Tim Cook has never hidden his disdain for Facebook’s business model and flagrant abuse of users’ data. 

“If a business is built on misleading users, on data exploitation, on choices that are no choices at all, it does not deserve our praise. It deserves reform,” said Tim.

Whoa, those are some pretty strong words there, Tim!

However, Apple claims it is not asking Facebook and others not to track across apps and websites. It only requires them to asks permission from users before they do. 

Yea, right. 

That’s like telling a thief to ask for your permission before he steals your car.

You may well ask why Facebook is worried about Apple’s ATT. After all, iOS is only 27% of mobile operating systems. Android rules the gamut. 

Thing is, the bulk of Facebook’s $86 billion annual revenue comes from the US and Canada. iOS accounts for over 61% and 52% respectively of mobile operating systems in those two markets. Crucially, North America also happens to be the region with the highest Average Revenue per User (ARPU) for Facebook per the Statista data below. 

©Statista 2021

So, Facebook’s fight with Apple is a fight over ad revenue in the US and Canada. Europe is not an insignificant second. The rest of ya’ll go eat a donut. 

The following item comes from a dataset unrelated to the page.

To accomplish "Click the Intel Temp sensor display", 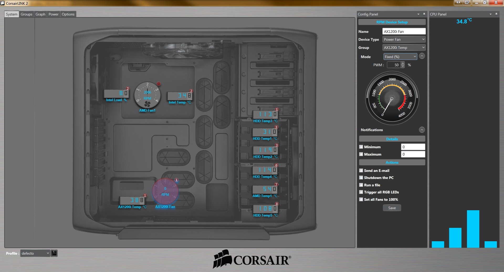I will (180, 96).
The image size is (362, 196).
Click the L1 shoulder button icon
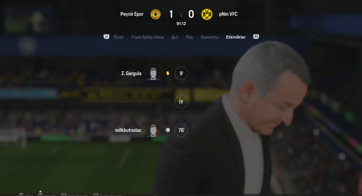(106, 37)
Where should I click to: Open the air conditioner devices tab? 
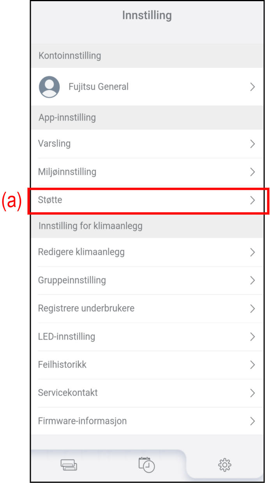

Is Apple sincere about privacy claims or only manoeuvring for advantage? Time will tell. We’ll be watching its future actions closely. But Facebook’s history of data abuse and measurement untruths may deprive it of sympathetic ears. At least not from iOS users. They’ll be on Apple’s side. We the iSheep.

And many will also remember the fiasco of Cambridge Analytica, US electioneering, and the upcoming data merger between Facebook and WhatsApp. Facebook always seems to be in the news for all the wrong reasons

Social trust is proving to be a thing.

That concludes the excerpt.